第7話 ザラザラとココア
なんでだろうな? どーしても忘れられないんだよなぁ。
あの土埃の匂い、好きで飲んでた、舌がざらつくココアの味。
サボったこともあったけど、自分なりに全力で取り組んでた部活。
別に戻りたくないけど、ふと思い出しちまうんだよなぁ。
〜〜〜〜〜〜〜〜〜〜〜〜〜〜〜〜〜
「え、まだあんの? このココア」
町外れの自販機で見つけた、飲み慣れたココア。
飲み慣れたと言っても、10年前の中学生の時だ。
「うははっ。なっつかしいなぁ、お前!」
気づいたら手に持っていた。
給料前の財布の紐は固かったはずなのに、あっさり解いてしまった。
ぐびっ
「そうそう、この感じ。
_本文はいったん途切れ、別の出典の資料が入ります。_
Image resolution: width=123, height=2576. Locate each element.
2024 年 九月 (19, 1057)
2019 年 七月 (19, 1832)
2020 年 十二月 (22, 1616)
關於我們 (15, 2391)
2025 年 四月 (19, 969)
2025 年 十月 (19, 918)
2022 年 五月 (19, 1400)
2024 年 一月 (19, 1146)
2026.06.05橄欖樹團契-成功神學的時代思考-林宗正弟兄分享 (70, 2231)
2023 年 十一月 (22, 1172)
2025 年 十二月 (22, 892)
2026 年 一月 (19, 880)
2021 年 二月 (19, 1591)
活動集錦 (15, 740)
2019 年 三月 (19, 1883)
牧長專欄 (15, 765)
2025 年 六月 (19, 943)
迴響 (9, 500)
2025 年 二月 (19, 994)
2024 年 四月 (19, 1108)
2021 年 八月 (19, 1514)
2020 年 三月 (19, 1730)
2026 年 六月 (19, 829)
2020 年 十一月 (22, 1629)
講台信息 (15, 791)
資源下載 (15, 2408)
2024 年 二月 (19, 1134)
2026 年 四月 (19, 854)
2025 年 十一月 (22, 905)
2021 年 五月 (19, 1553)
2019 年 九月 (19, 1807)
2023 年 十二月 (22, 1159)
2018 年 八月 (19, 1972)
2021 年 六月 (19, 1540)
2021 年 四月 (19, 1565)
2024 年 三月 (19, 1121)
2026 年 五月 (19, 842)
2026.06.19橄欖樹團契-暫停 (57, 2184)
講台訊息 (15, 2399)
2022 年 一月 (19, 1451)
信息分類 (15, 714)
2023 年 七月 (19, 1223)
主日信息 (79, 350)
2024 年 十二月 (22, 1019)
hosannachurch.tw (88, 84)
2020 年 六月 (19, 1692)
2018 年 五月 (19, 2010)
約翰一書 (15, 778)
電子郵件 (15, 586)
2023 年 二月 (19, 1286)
ちょっと味が薄くて、ざらつくんだよな」
ざらついてんのは飲む前に振らないからだろ。と言われたことを思い出した。
「……別に文句言ってんじゃねーんだよ。好きでこうやって飲んでんだ」
そう呟いて、もう一口飲み込む。
「あ〜、安心感〜。……ほんと不思議だよな。俺も周りも変化してんのに、こうやって変わんねーものもあんだもんな」
同時に思い出す、トラックの土埃の匂い。
「ちっ。染み付いて取れね〜んだよな。マジしつけ〜」
もう、別に戻りたい記憶でもねーのに。
〜〜〜〜〜〜〜〜〜〜〜〜〜〜〜〜〜
「オラァ、チンタラ走ってんじゃねえ!」
怒号が飛ぶ炎天下の中、俺は補整もロクにされていないトラックの周りを走っていた。
(インターバル、あと何回あんだよ!)
もう、訳もわからず走り続けている。
「そんなんでレギュラーになれると思うなよ!」
(うっせー! 俺はボチボチやれりゃ〜いいんだよ!)
そう心の中で毒づきながら足を動かす。
〜〜〜〜〜〜〜〜〜〜〜〜〜〜〜〜〜
「なあ、山下。水くれ」
地獄のインターバルを終え、俺は手持ちの水を全て飲み干していたことを思い出した。
同期の山下に手を差し出し、水を要求する。
「やだよ! 自分で買えっつーの」
「ああ? 今月俺が金欠なの知ってんだろ」
「知らねーし、お前と間接チッスは勘弁」
「しょーがねえ、遠隔で飲んでやっから」
「どうしてお前が譲歩する側なんだよ」
「……失敗すんなよ!」
渋々差し出された水をありがたく受け取り、空中からの補給を試みる。
バシャッ
「「あっ」」
水をもろに被った俺、水を全部失った山下。
5秒ほどの沈黙が流れた後、ギャイギャイ言い合いが始まる。
「だから言っただろーが! 失敗してんじゃねえ!」
「これはこれでありだろうが! うん、涼しい!」
「それ、お前にしか得ねえじゃんか! オレの払った対価どうなんだよ!」
「知らん!」
「おいこら待て!」
追いかけっこを始めた俺たちを、周りの部員はまたか……と冷めた表情で見つめている。
〜〜〜〜〜〜〜〜〜〜〜〜〜〜〜〜〜
「……どれがい〜んだよ」
「なんで不満そうなんだよ」
俺は結局、自販機の前に立っている。
山下の水を弁償するため、俺の飲み物を買うため。
「ちょっと待てよ、ポカリもありだな」
「サラッと値段上げてんじゃねえ」
「いーじゃんか、50円くらい」
「今の俺には大金だぞ。なめんな」
山下の長考に痺れを切らした俺は、チャリンと金をいれ、ボタンを押す。
「あっ!?」
「俺とお揃い、ココア。160円だぞ。喜べ」
「なに勝手に決めてんだよ〜!」
「時間切れ!」
「ココアは一番違うだろ!!」
こうしてまた追いかけっこ。
「ははは! このココア美味いから飲んでみ!」
「そんなんで騙されるか……うまっ!?」
こんな思い出と共に、染み付いた土埃の匂いと、ザラついたココアの味。
〜〜〜〜〜〜〜〜〜〜〜〜〜〜〜〜〜
飲み干したココアの缶をゴミ箱に投げ入れる。
「しょ〜がねよな。どうしても思い出しちまうんだもん」
寒くなってきた空気に身震いしながら、空を見上げる。
「ま……頑張りますか」
あの時を思い出すと、心がむず痒くなるけど、あの頃があったから今があるんだもんな。なんやかんや、大事なのかもな〜。なんてな!